Egitto: 73 morti e 1000 feriti allo stadio, dopo partita di calcio. VIDEO. Siamo a Port Said, nella zona Nordorientale dell’Egitto. Si è appena disputata una partita fra l’Al Masri, squadra di casa, e gli ospiti dell’Al Ahli, formazione del Cairo.
Al termine dell’incontro, vinto per 3-1 dall’Al Masri, i tifosi della squadra vincente invadono il campo, con l’intenzione di raggiungere i giocatori della squadra ospite dell’Al Masri.
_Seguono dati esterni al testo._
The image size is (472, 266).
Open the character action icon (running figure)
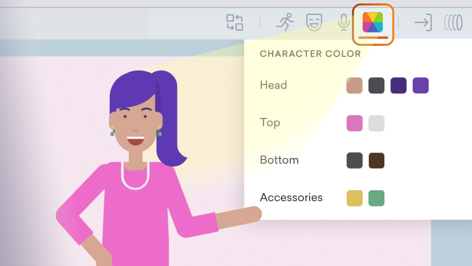click(x=285, y=22)
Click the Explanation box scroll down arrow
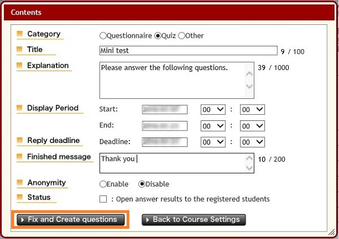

Esplode una vera e propria battaglia, con un bilancio terrificante da scontro armato: 73 persone perdono la vita, la conta dei feriti supera quota mille.
L’esito è riassunto dalla frase surreale di un testimone dell’avvenuto:”Lo spogliatoio è diventato un obitorio”. E’ dovuto persino intervenire l’esercito egiziano con tanto di elicotteri, per portare in salvo i giocatori. La violenza si è riverberata anche al Cairo, nel momento in cui un arbitro, venuto a conoscenza della guerriglia scatenatasi a Port Said, ha interrotto un altro incontro di calcio.
La Federcalcio egiziana ha sospeso il campionato. Tutti gli incontri sono rimandati a data da destinarsi.
Quanto accaduto a Port Said sarebbe stato pianificato e organizzato dai sostenitori dell’ex regime di Mubarak, secondo quanto affermano i Fratelli Musulmani, attuale forza politica leader dell’Egitto.